Objectives: The study aim was to assess the pooled prevalence, spatial patterns and determinants of
time to pregnancy loss among reproductive-aged women in East Africa using a secondary data
analysis of recent demographic and health survey from 2015 to 2023.
Methods: Data was analyzed using R software version 4.4.1. The pooled prevalence of pregnancy
loss was obtained using a Bayesian random effects model. Spatial data analysis was conducted to
identify geographic variations in pregnancy loss. A spike-and-slab prior was used for variable
selection. A Bayesian spatial survival method via an intrinsic conditional autoregressive approach was
used to determine factors related to time to pregnancy loss among 169 regions of 9 East African
countries. Model comparison was conducted using deviance information criteria, Watanabe-Akaike
information criterion, and log pseudo marginal likelihood, while Cox and Snell residuals were used
for model diagnostics.
Results: The estimated pooled proportion of pregnancy loss among women in East Africa, based on
recent DHS data (2015-2023), was 0.14 [95% CrI, 0.1−0.21]. Spatial analysis revealed a clustered
distribution of pregnancy loss with significant spatial variation. The Bayesian spatial frailty model
identified maternal age, marital status, mothers’ educational level, media exposure, residence,
maternal occupation, parity, and antenatal care visits as significant predictors of survival time.
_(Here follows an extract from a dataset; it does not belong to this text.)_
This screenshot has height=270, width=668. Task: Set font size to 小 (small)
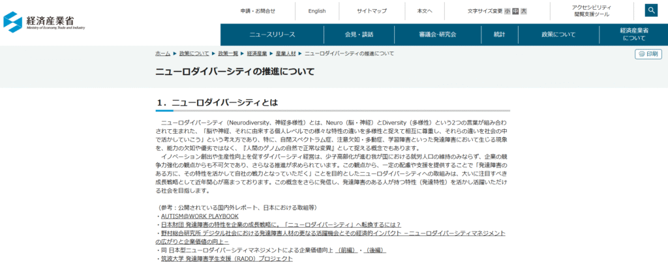pyautogui.click(x=507, y=11)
After
adjusting for known subject-specific covariate effects, spatial dependence in the hazard of pregnancy
loss was identified.
Conclusion and Recommendation: Pregnancy loss remains a significant public health challenge in
East Africa, with significant geographic variation. The spatial analysis and determinates of pregnancy
loss can indicate the health policy makers to give special attention to the high-risk regions. Therefore,
international organizations, policymakers, and health ministries in East Africa should prioritize
resources for high-risk areas to improve maternal and child health.